> Work instruction:
Retype all of the records precisely.

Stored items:
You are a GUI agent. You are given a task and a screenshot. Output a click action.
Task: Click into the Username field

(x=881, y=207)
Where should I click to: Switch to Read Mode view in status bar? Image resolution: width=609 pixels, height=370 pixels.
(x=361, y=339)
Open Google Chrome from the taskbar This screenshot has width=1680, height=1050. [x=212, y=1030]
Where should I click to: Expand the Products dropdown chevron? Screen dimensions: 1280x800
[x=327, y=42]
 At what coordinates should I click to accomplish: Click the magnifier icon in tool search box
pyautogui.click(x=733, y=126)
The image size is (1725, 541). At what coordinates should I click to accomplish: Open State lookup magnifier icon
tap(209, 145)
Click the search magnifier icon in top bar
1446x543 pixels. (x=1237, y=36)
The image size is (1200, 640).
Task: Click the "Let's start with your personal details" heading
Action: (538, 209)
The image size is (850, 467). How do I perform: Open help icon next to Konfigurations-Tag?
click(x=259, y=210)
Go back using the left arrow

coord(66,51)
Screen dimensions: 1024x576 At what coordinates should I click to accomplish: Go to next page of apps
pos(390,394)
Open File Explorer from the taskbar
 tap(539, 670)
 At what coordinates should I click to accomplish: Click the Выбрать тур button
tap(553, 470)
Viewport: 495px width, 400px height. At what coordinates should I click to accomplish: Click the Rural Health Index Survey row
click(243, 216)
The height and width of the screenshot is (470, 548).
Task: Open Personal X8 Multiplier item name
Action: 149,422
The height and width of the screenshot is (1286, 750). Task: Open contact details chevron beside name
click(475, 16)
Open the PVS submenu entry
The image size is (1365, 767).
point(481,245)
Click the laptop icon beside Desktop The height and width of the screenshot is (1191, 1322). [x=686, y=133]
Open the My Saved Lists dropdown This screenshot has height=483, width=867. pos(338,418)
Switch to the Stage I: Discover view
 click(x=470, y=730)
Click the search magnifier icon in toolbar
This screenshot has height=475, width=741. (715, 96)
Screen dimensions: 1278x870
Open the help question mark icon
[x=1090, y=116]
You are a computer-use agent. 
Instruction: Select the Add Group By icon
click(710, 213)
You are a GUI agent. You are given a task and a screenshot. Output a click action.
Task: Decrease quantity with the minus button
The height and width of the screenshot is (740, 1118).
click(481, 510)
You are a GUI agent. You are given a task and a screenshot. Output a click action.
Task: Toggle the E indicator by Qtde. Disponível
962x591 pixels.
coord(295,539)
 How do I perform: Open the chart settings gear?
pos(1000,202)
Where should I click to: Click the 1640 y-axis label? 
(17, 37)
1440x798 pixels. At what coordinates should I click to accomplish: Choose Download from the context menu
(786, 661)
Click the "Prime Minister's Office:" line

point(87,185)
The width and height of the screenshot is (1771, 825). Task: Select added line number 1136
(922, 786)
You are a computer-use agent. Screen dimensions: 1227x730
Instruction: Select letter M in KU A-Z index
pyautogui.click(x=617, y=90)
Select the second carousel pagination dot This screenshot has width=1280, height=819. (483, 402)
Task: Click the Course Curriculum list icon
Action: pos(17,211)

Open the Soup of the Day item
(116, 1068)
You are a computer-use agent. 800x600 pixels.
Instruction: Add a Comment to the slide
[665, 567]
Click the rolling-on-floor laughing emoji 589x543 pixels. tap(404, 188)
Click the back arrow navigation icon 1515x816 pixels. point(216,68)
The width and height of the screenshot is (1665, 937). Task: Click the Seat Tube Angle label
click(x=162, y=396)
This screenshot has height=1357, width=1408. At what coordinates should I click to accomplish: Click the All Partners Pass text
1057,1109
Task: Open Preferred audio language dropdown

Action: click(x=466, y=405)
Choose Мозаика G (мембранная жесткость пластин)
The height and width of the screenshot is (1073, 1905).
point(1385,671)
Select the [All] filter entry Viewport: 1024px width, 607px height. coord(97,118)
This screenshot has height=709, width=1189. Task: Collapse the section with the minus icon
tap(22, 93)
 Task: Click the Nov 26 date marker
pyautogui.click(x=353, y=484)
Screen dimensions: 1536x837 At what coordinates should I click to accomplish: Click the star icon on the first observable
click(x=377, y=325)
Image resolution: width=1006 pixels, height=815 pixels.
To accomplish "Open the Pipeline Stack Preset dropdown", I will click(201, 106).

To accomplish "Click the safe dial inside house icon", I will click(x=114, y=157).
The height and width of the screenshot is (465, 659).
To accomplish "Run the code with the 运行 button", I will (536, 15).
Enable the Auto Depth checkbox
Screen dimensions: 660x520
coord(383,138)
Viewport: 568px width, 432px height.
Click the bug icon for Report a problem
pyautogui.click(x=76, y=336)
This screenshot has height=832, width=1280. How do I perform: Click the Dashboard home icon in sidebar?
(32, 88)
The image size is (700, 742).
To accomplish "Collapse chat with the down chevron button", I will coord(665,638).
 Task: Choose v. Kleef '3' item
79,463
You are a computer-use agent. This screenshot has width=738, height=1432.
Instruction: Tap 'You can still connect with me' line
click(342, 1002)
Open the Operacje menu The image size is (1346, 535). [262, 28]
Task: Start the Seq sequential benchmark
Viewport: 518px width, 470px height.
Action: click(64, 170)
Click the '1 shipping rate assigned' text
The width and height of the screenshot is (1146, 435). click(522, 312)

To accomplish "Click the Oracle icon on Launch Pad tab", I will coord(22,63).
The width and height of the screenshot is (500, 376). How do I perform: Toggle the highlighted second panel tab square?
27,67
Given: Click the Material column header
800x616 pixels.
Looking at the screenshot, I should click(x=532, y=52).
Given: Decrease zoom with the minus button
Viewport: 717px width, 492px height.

> Written solution:
You are a GUI agent. You are given a task and a screenshot. Output a click action.
Task: Click into the Username field

(x=881, y=207)
Where should I click to: Switch to Read Mode view in status bar? Image resolution: width=609 pixels, height=370 pixels.
(x=361, y=339)
Open Google Chrome from the taskbar This screenshot has width=1680, height=1050. [x=212, y=1030]
Where should I click to: Expand the Products dropdown chevron? Screen dimensions: 1280x800
[x=327, y=42]
 At what coordinates should I click to accomplish: Click the magnifier icon in tool search box
pyautogui.click(x=733, y=126)
The image size is (1725, 541). At what coordinates should I click to accomplish: Open State lookup magnifier icon
tap(209, 145)
Click the search magnifier icon in top bar
1446x543 pixels. (x=1237, y=36)
The image size is (1200, 640).
Task: Click the "Let's start with your personal details" heading
Action: (538, 209)
The image size is (850, 467). How do I perform: Open help icon next to Konfigurations-Tag?
click(x=259, y=210)
Go back using the left arrow

coord(66,51)
Screen dimensions: 1024x576 At what coordinates should I click to accomplish: Go to next page of apps
pos(390,394)
Open File Explorer from the taskbar
 tap(539, 670)
 At what coordinates should I click to accomplish: Click the Выбрать тур button
tap(553, 470)
Viewport: 495px width, 400px height. At what coordinates should I click to accomplish: Click the Rural Health Index Survey row
click(243, 216)
The height and width of the screenshot is (470, 548).
Task: Open Personal X8 Multiplier item name
Action: 149,422
The height and width of the screenshot is (1286, 750). Task: Open contact details chevron beside name
click(475, 16)
Open the PVS submenu entry
The image size is (1365, 767).
point(481,245)
Click the laptop icon beside Desktop The height and width of the screenshot is (1191, 1322). [x=686, y=133]
Open the My Saved Lists dropdown This screenshot has height=483, width=867. pos(338,418)
Switch to the Stage I: Discover view
 click(x=470, y=730)
Click the search magnifier icon in toolbar
This screenshot has height=475, width=741. (715, 96)
Screen dimensions: 1278x870
Open the help question mark icon
[x=1090, y=116]
You are a computer-use agent. 
Instruction: Select the Add Group By icon
click(710, 213)
You are a GUI agent. You are given a task and a screenshot. Output a click action.
Task: Decrease quantity with the minus button
The height and width of the screenshot is (740, 1118).
click(481, 510)
You are a GUI agent. You are given a task and a screenshot. Output a click action.
Task: Toggle the E indicator by Qtde. Disponível
962x591 pixels.
coord(295,539)
 How do I perform: Open the chart settings gear?
pos(1000,202)
Where should I click to: Click the 1640 y-axis label? 
(17, 37)
1440x798 pixels. At what coordinates should I click to accomplish: Choose Download from the context menu
(786, 661)
Click the "Prime Minister's Office:" line

point(87,185)
The width and height of the screenshot is (1771, 825). Task: Select added line number 1136
(922, 786)
You are a computer-use agent. Screen dimensions: 1227x730
Instruction: Select letter M in KU A-Z index
pyautogui.click(x=617, y=90)
Select the second carousel pagination dot This screenshot has width=1280, height=819. (483, 402)
Task: Click the Course Curriculum list icon
Action: pos(17,211)

Open the Soup of the Day item
(116, 1068)
You are a computer-use agent. 800x600 pixels.
Instruction: Add a Comment to the slide
[665, 567]
Click the rolling-on-floor laughing emoji 589x543 pixels. tap(404, 188)
Click the back arrow navigation icon 1515x816 pixels. point(216,68)
The width and height of the screenshot is (1665, 937). Task: Click the Seat Tube Angle label
click(x=162, y=396)
This screenshot has height=1357, width=1408. At what coordinates should I click to accomplish: Click the All Partners Pass text
1057,1109
Task: Open Preferred audio language dropdown

Action: click(x=466, y=405)
Choose Мозаика G (мембранная жесткость пластин)
The height and width of the screenshot is (1073, 1905).
point(1385,671)
Select the [All] filter entry Viewport: 1024px width, 607px height. coord(97,118)
This screenshot has height=709, width=1189. Task: Collapse the section with the minus icon
tap(22, 93)
 Task: Click the Nov 26 date marker
pyautogui.click(x=353, y=484)
Screen dimensions: 1536x837 At what coordinates should I click to accomplish: Click the star icon on the first observable
click(x=377, y=325)
Image resolution: width=1006 pixels, height=815 pixels.
To accomplish "Open the Pipeline Stack Preset dropdown", I will click(201, 106).

To accomplish "Click the safe dial inside house icon", I will click(x=114, y=157).
The height and width of the screenshot is (465, 659).
To accomplish "Run the code with the 运行 button", I will (536, 15).
Enable the Auto Depth checkbox
Screen dimensions: 660x520
coord(383,138)
Viewport: 568px width, 432px height.
Click the bug icon for Report a problem
pyautogui.click(x=76, y=336)
This screenshot has height=832, width=1280. How do I perform: Click the Dashboard home icon in sidebar?
(32, 88)
The image size is (700, 742).
To accomplish "Collapse chat with the down chevron button", I will coord(665,638).
 Task: Choose v. Kleef '3' item
79,463
You are a computer-use agent. This screenshot has width=738, height=1432.
Instruction: Tap 'You can still connect with me' line
click(342, 1002)
Open the Operacje menu The image size is (1346, 535). [262, 28]
Task: Start the Seq sequential benchmark
Viewport: 518px width, 470px height.
Action: click(64, 170)
Click the '1 shipping rate assigned' text
The width and height of the screenshot is (1146, 435). click(522, 312)

To accomplish "Click the Oracle icon on Launch Pad tab", I will coord(22,63).
The width and height of the screenshot is (500, 376). How do I perform: Toggle the highlighted second panel tab square?
27,67
Given: Click the Material column header
800x616 pixels.
Looking at the screenshot, I should click(x=532, y=52).
Given: Decrease zoom with the minus button
Viewport: 717px width, 492px height.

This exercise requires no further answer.